Rest in peace, Jonathan.  I hope you have found the peace you were looking for.
 
Thank you for expressing my emotions (and probably the emotions of lots of others) perfectly.  First horror, then disbelief, then sadness, then anger and frustration.  I, and I suspect lots of other guys here, would have gotten on a plane today if I'd have known where he was at, what he was facing.....
 
What these guys said. Damn.
 
Thank you Brent and Gary for putting into text what I imagine a lot of us have been feeling. I've been thinking since yesterday of the first and only time I met Jon at the Outlaw. How approachable he was, how nice he was. All the jokes we told - the marshmallow salad and the lighter Brent bought him. That's how I'll remember him.
 
Thanks everyone for sharing your stories. It helps reading this thread. I thought of Jon all day today wile laying some tile down. I can't say I knew him personally, or that we even engaged in many conversations. However, Id be lying if I said that this wasn't on my mind and putting a lump in my throat and tears in my eyes. You don't have to be someone's person friend to realize they are amazing people with big hearts.
 
I recall when I first joined CigarPass and had my first Souldog experience. . .
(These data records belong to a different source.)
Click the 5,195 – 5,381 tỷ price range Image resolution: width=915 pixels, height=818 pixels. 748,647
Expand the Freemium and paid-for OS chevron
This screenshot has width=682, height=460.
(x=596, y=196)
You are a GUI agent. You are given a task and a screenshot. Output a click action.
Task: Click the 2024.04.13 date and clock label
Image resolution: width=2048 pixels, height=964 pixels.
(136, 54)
Nashkicker had told me about this amazing community of members called CigarPass. A bunch of guys (w/ some gals) who smoked cigars, but that it was so much more than that. So, I joined, not really sure what to expect. I was all so new to "forums" in general. At first, I had no idea what to expect. I came in w/ my typical NY attitude, not giving a shit... I think I made about 2, or 3 posts before Jon quickly chewed me a new ass. :)  Rightfully so, I clearly was stepping on my on my own dick and Jon was having no part of it. We had words back and forth and it faded. After the air cooled, I began finding my way on how this community ran. Read a little more and posted less. Then it ALL started making sense. I REALLY begun to understand what this community was about....and also what Jon was so passionate about protecting by calling me out on my behavior. This place is much more than a forum, it's a 'family', and Jon was clearly protecting his own. I realize that he cared a lot about this community, as I have grown to. 
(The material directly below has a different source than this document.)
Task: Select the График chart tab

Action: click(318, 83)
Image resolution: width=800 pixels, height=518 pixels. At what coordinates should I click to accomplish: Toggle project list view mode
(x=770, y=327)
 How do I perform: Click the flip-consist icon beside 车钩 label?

Which leads me to this...I really appreciate this community of brothers. This place has taught me a lot, and not just about cigars.  As far as I am concerned, we are all 'family'. 
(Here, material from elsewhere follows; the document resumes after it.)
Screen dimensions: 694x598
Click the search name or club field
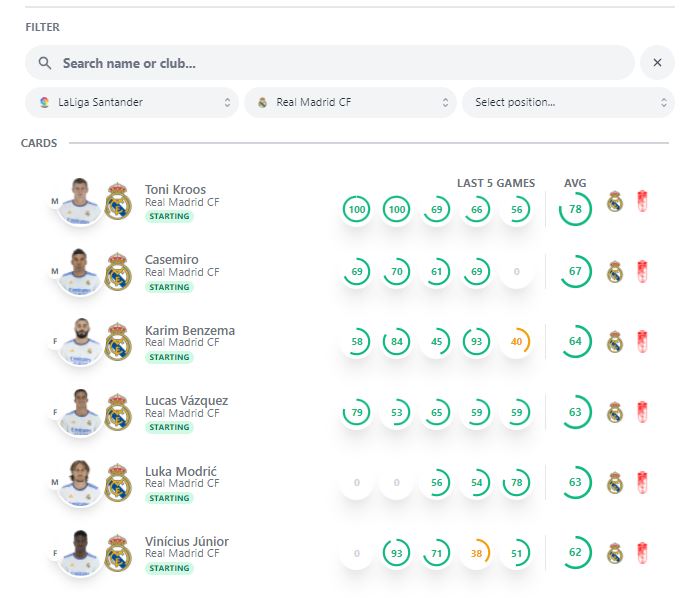(x=340, y=63)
I wish I had never given Jon a hard time when I first joined. I wish we had more time, and that we could have buried the hatchet in person with some good cigars, drinks, and laughs. However, I know it's never too late, and that he's probably keeping up with his brothers on CP from a much better view. So with that in mind, Id like to tell you Jon that I am sorry for the words my brother and I am really looking forward to smoking with you one day. No worries, I'll hit up Charlie and smuggle in some 'TurtleDick'.  ;)  YOU ARE MISSED BROTHER!
 
I'm sad to hear your life ended like this Jon. God speed.
 
I haven't been on much as of late and never expected to find this news tonight. While I never got to herf with Jon, we did tour Stone Brewery together. After which he bombed me to oblivion. He also gifted me the cigar I smoked for my 10th anniversary, led my first newbie war, and many other wonderful memories. I'm mostly sad that I can never visit with him again. May he rest in peace.